Using DebugDiag, we extracted a memory dump of the process. DebugDiag has some really nice features, one of which is to execute predefined scripts in an attempt to diagnose any issues and present a summary of what was found and also has a nice wizard based set of of steps to get you up and running quickly.
We chose to monitor for performance:
and also for HTTP Response time:
We then added the specific URL’s we were monitoring. We also chose what kind of dumps to take, in this case web application pools:
We decided on the time frequency (we chose every 10 seconds) and a maximum of 10 Full dumps:
After that, we set the dump path, named and activated the rule, and we good to go. With the requests already built up in the queue and issuing some more ‘pending’ requests, we could see some memory dumps being taken.
A cool feature of DebugDiag is the prebuilt scripts to analyze your memory dumps (available on the advanced tab):
We initially chose performance, but didn’t glean much information from that. We then chose the “Crash/Hang Analyzers” which produced great summary of all the threads in the pool. It was apparent that almost every thread was waiting on a .Net Lock. We couldn’t get much more than that though.
WinDbg to the rescue
So I copied the memory dump locally and use WinDbg to examine the memory process. I loaded in the SOS extension so I could use the managed memory extensions.
(Side Note: I almost always have issues with incorrect format –32 or 64 bit- and SOS versions when doing this so it usually takes a bit of frigging around before I get the right combination)
I looked at the threads via:
Sure enough, there were heaps of them in there. Using Dump object (!do) and trying to poke around didn’t reveal too much except a lot of thread locks. So I used the !syncblk command to look at blocked and locking threads:
Here we had some real indication of what was going on. You can see we have 285 locks via the Apache.NMS functions. Our application uses ActiveMQ (which is awesome btw) for our message queuing and we use the Apache.NMS library as the C# interface. In addition, the code paths being executed utilise extensive diagnostic information among all code paths. This diagnostic information is posted to the Message Queue for logging.
A quick test verified this. We commented out all calls to the queue within the queue manager interface (so it effectively did nothing). Put this code on staging and all was working without a hitch.
So we had our culprit, but not the root cause.
We used the admin tool for ActiveMQ to look at the queues themselves.Some queued messages, but not subscribers even though our subscription service was running. Restarted the service, nothing. No subscribers. Using the admin tool we purged all messages. Restarted the service. Nothing. Refreshed the admin tool, the purged messages re-appeared!
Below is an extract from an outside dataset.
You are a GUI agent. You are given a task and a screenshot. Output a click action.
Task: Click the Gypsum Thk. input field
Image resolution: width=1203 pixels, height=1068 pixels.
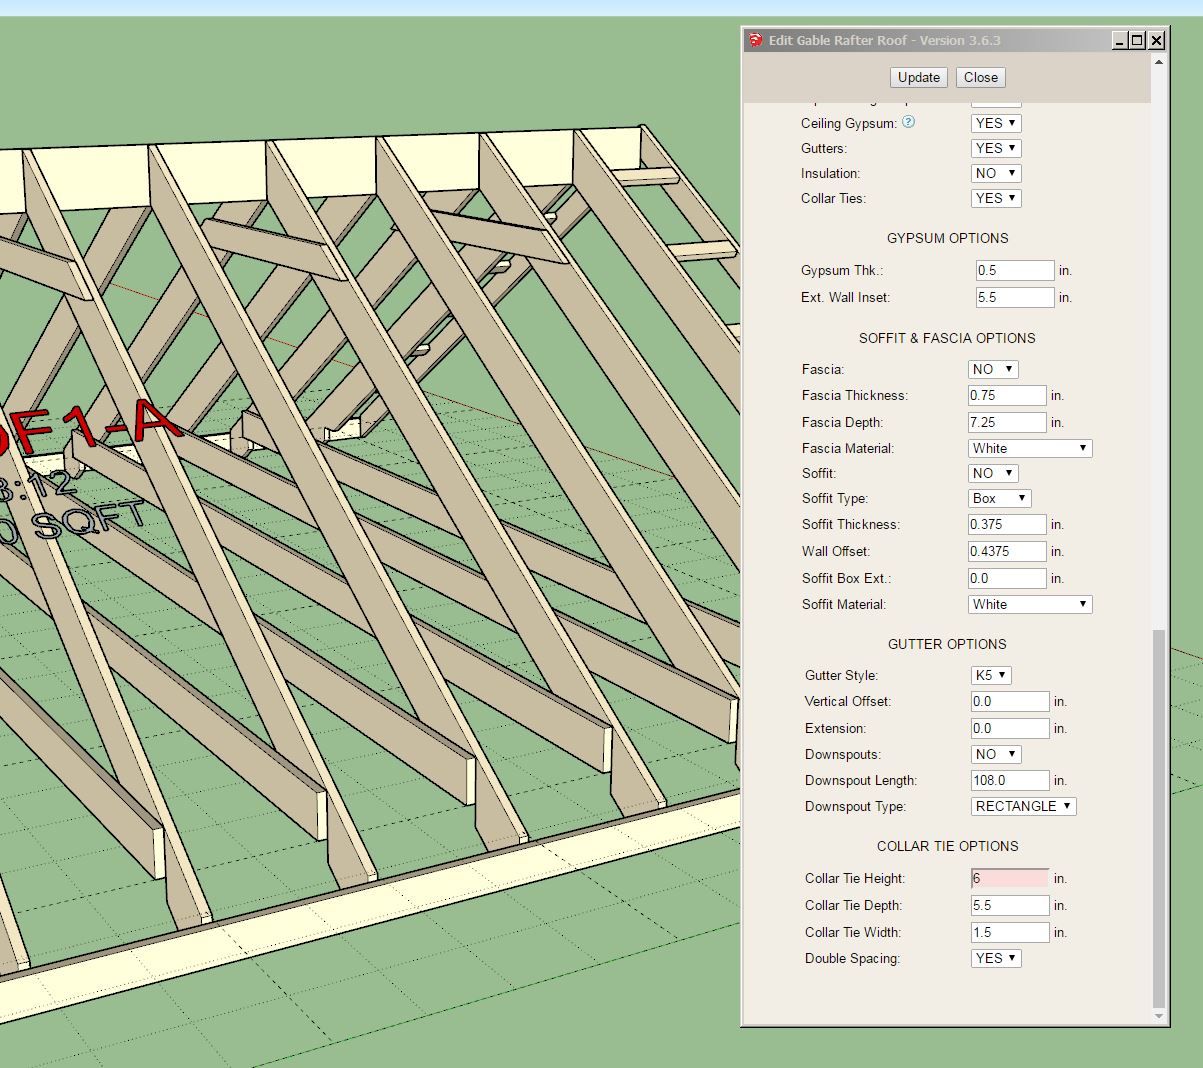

We tried deleting the offending queues.Normally, this operation is sub-second. In this case, it took 20+ seconds before we tried again. Something was amiss. We tried creating a new queue from the admin tool.Again, an abnormally long time, but this time it did it. We could then delete queues without issue. Restarted the service and viola, queues subscribed to. We re-instituted the commented code and now all working fine.
So what really happened?
A short time ago, we had run out of space on our staging server. No big deal, freed up the space promptly, all seemingly good. it was during this time that I believe that our message queue repository, which persists messages to disk, got corrupted and this started the issue occurring. What is apparent is that we need to release resources more aggressively so that this issue would not be so detrimental to the rest of the application function.
So there you have it. All in all that took about 2-3 days.